Она спросила меня потом, неужели из всех животных летают лишь птицы.
— Есть еще бабочки, — пояснил я.
— А они поют?
— Нет, они по-иному рассказывают о своей радости. Она написана красками на их крыльях… — И я стал описывать пеструю расцветку мотыльков.
28 февраля
Мне нужно вернуться назад: вчера я позволил себе уйти чересчур далеко.
Для обучения Гертруды я должен был сам изучить алфавит слепых; но вскоре она стала гораздо искуснее меня читать этот шрифт, в котором я с большим трудом разбирался и который невольно предпочитал читать глазами, а не руками.
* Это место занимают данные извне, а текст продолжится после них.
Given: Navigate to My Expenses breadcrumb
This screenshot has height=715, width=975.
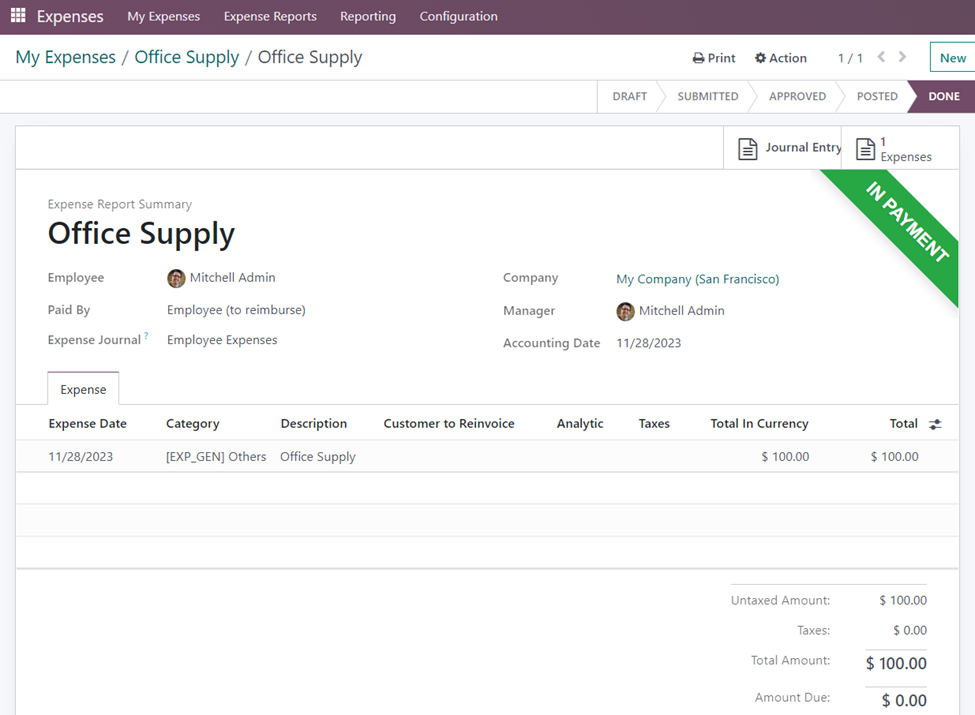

Впрочем, не один я занимался ее обучением. Вначале мне даже была приятна помощь в этой работе, потому что я завален делами моей общины, дома которой очень разбросаны, так что посещение больных и бедных вынуждает меня к разъездам, иной раз очень далеким. Жак умудрился сломать себе руку, катаясь на коньках во время рождественских каникул, которые он приехал провести провести вместе с нами, — дело в том, что в недавнее время он снова вернулся в Лозанну, где прежде проходил начальную школу, а сейчас поступил на богословский факультет. Перелом оказался неопасным, и Мартен, которого я тотчас же пригласил, сумел вправить кость, не прибегая к содействию хирурга; но соблюдение необходимых предосторожностей заставляло его сидеть дома. Он вдруг начал интересоваться Гертрудой, на которую до сих пор не обращал внимания, и взялся помогать мне обучать ее чтению. Он помогал мне лишь во время своего выздоровления, около трех недель, но за этот период Гертруда сделала значительные успехи. Теперь ее охватило необыкновенное рвение. Казалось, что ум ее, еще вчера погруженный в дрему, с первых же шагов, еще раньше, чем научился ходить, пожелал уже бегать. Я удивлялся, как легко она формулирует свои мысли
и как быстро научилась выражаться, и отнюдь не по-детски, а вполне правильно, пользуясь для наглядной передачи своей мысли — и притом самым для нас неожиданным и забавным образом — или теми предметами, которым ее только что обучили, или тем, что мы ей рассказывали или описывали, в случае невозможности предоставить ей непосредственно самую вещь: дело в том, что при объяснении предметов, для нее недоступных, мы, подражая методам телеметража, пользовались вещами, которые она могла воспринять или осязать.Я не нахожу нужным отмечать здесь начальные ступени этого обучения, тем более, что они, вероятно, имеют место при обучении всех слепых. Думаю, что в каждом отдельном случае вопросы, связанные с цветами, ставили каждого учителя перед одними и теми же затруднениями. (В связи с этим мне пришлась отметить, что в Евангелии нигде не упоминается о цветах.) Не знаю, как в таких случаях поступали другие; что до меня, я начал с перечисления цветов спектра в том порядке, в каком их нам показывает радуга; но сейчас же в сознании Гертруды произошло смешение между окраской и светом; и я начал себе уяснять, что ее воображение было не в силах установить различие между свойством оттенка и тем, что художники, если не ошибаюсь, называют «колером». Ей стоило огромного труда уяснить себе, что каждый цвет может быть в свою очередь более темным и что цвета могут до бесконечности смешиваться между собой. Ничто еще так ее не озадачивало, и она беспрестанно возвращалась к этой теме.
Между прочим мне удалось съездить с ней в Невшатель, где я дал ей возможность послушать концерт. Место каждого инструмента в симфонии позволило мне вернуться к вопросу о цветах. Я обратил внимание Гертруды на различие в звучности медных, деревянных и струнных и на то, что каждый из них способен по-своему передавать, с большей или меньшей силой, всю гамму звуков — от низких до самых высоких. Я предложил ей по аналогии представить себе, что в природе красная и оранжевая окраска соответствует звучанию рожков и тромбонов; желтые и зеленые — скрипкам, виолончелям и контрабасам; фиолетовые и синие — кларнетам и гобоям. Какое-то внутренне восхищение заменило с тех пор ее сомнения.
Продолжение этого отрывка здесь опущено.